___ DATA TO PROCESS

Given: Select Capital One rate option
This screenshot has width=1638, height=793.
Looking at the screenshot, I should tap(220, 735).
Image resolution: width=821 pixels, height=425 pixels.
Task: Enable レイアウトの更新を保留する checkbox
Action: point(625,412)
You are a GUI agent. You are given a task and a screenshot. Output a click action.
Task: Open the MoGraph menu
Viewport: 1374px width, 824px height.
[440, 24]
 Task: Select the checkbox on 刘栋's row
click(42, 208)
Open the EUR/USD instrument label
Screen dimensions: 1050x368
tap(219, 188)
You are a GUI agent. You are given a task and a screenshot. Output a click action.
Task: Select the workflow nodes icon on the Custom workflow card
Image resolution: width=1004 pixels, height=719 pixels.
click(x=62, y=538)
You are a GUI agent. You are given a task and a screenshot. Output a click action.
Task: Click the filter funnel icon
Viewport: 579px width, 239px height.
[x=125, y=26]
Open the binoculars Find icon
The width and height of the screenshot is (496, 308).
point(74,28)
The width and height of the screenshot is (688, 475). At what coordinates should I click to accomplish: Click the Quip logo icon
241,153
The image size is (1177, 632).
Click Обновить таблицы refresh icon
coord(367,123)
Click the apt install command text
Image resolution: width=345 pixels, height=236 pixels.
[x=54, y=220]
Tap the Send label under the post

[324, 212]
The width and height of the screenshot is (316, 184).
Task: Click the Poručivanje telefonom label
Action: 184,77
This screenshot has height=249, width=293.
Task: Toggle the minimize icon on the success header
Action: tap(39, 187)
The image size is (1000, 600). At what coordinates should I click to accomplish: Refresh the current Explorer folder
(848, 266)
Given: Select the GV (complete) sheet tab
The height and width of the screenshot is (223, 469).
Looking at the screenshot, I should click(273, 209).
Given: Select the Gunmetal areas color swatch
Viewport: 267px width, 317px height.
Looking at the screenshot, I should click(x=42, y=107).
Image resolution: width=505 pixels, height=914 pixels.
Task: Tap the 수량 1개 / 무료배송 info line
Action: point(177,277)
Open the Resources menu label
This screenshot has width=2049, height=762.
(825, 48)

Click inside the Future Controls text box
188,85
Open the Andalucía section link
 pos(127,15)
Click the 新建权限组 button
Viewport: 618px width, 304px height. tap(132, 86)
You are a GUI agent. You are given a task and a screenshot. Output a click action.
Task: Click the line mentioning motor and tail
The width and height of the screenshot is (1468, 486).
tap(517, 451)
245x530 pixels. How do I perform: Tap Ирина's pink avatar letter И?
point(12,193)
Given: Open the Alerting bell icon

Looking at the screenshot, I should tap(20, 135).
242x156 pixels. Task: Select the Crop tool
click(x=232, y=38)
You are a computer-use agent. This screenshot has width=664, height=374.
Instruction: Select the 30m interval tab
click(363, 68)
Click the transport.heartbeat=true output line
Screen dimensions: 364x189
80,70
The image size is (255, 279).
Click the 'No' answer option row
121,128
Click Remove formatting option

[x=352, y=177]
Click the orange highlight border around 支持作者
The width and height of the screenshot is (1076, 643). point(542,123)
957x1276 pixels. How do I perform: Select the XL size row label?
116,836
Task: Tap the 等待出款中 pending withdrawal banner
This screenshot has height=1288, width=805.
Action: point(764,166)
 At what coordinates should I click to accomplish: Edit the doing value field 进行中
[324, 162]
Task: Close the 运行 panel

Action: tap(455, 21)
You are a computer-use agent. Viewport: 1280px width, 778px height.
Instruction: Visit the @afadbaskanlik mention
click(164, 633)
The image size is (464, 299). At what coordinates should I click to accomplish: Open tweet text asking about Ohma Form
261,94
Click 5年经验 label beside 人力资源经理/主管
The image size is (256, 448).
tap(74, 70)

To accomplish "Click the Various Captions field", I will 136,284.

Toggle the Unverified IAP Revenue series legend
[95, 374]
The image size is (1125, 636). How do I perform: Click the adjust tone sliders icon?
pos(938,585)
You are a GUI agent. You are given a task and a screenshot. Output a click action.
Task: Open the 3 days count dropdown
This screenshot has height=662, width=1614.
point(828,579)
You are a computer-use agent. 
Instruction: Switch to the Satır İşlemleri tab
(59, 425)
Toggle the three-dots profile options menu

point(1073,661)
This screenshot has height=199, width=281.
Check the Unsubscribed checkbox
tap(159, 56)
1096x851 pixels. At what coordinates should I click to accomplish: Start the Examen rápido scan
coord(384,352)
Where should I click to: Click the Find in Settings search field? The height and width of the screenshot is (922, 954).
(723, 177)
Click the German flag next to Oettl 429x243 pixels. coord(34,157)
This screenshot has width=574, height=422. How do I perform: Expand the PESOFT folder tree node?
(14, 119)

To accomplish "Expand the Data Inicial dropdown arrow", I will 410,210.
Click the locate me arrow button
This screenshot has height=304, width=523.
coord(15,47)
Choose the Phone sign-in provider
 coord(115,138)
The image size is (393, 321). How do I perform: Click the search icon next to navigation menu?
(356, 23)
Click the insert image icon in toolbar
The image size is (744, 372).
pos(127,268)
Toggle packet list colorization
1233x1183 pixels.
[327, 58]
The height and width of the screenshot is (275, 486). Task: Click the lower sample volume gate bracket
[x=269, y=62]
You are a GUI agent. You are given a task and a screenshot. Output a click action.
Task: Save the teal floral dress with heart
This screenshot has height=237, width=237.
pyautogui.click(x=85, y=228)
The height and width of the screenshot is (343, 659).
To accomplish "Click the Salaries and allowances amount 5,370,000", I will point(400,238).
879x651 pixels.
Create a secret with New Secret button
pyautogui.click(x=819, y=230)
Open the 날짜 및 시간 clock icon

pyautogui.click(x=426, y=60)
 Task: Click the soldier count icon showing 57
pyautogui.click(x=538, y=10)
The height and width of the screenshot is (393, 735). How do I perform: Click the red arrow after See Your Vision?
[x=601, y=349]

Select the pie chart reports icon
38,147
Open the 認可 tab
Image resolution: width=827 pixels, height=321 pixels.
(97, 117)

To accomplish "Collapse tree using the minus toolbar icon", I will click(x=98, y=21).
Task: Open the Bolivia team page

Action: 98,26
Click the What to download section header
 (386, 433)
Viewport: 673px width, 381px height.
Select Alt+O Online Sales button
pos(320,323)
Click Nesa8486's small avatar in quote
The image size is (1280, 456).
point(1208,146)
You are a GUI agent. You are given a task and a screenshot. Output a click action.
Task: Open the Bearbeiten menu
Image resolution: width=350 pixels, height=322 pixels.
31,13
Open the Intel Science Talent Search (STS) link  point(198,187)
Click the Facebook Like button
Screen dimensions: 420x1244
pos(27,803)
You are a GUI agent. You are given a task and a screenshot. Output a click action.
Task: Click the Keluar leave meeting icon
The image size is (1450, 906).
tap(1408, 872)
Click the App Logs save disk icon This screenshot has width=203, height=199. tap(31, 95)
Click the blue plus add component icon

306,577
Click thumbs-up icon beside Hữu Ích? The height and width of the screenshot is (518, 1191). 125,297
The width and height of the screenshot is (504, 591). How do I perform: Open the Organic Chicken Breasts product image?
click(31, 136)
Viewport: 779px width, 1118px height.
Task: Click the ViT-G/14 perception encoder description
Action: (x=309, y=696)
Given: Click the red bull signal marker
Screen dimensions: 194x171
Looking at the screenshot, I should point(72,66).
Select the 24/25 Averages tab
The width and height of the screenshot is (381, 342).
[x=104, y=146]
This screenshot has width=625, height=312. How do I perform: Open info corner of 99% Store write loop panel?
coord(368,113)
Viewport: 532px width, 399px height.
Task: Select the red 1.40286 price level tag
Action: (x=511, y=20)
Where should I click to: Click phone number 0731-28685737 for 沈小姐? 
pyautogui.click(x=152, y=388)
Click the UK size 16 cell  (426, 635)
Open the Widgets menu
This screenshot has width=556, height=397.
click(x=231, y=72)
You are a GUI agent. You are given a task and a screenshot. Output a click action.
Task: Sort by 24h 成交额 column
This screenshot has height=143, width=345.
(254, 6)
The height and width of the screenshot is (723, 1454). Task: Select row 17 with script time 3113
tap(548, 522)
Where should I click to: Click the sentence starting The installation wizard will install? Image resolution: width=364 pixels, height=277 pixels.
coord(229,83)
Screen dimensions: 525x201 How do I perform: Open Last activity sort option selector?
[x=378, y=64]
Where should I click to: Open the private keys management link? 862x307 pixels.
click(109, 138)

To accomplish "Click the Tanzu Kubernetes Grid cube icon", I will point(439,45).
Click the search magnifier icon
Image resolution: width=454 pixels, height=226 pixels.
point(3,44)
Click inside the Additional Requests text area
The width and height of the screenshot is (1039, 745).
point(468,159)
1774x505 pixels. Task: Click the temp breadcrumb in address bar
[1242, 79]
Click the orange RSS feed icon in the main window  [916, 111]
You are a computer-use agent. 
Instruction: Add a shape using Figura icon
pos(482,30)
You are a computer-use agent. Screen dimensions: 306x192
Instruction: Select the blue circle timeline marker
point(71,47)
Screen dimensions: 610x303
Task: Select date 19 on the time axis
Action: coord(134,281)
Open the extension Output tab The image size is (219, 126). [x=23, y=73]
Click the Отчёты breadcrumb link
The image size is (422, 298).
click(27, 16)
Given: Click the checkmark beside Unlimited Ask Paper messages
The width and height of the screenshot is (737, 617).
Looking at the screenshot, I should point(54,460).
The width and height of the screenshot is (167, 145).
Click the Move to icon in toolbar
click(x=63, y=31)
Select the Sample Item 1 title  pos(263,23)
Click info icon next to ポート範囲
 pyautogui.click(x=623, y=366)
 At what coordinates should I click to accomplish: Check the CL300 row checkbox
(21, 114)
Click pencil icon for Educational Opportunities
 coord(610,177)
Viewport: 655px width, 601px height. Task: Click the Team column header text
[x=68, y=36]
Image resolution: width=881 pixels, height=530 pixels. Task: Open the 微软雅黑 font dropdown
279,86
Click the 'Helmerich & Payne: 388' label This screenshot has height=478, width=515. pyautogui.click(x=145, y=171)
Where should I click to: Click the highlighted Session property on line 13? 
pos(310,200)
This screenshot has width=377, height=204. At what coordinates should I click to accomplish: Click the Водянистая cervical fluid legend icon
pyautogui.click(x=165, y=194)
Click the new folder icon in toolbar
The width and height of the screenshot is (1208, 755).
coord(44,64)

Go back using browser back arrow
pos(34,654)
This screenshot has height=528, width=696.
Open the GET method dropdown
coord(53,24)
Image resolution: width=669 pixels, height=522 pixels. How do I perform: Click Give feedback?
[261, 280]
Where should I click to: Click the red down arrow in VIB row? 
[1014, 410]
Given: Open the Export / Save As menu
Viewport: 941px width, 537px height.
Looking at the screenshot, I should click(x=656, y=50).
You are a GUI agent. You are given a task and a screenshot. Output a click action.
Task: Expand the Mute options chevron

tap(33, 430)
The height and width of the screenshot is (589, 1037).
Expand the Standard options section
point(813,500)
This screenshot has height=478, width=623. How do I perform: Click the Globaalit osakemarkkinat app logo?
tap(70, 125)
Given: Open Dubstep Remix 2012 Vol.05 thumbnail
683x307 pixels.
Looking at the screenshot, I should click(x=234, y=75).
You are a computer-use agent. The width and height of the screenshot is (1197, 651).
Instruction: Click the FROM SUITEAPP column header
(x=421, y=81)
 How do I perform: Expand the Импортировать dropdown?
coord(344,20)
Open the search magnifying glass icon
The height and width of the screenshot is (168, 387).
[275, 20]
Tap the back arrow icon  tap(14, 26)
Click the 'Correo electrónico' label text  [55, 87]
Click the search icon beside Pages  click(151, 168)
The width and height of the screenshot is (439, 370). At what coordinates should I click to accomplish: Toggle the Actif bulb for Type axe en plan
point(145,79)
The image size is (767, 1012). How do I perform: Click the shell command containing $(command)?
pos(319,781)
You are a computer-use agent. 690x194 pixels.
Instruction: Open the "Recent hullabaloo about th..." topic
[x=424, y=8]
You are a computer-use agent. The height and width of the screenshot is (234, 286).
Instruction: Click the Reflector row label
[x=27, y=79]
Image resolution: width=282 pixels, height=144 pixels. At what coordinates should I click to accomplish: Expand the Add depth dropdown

______

Write out each line of the data that holds the string "computer".

You are a computer-use agent. This screenshot has width=664, height=374.
You are a computer-use agent. Viewport: 1280px width, 778px height.
You are a computer-use agent. 
You are a computer-use agent. 
You are a computer-use agent. Screen dimensions: 306x192
You are a computer-use agent. The width and height of the screenshot is (1197, 651).
You are a computer-use agent. 690x194 pixels.
You are a computer-use agent. The height and width of the screenshot is (234, 286).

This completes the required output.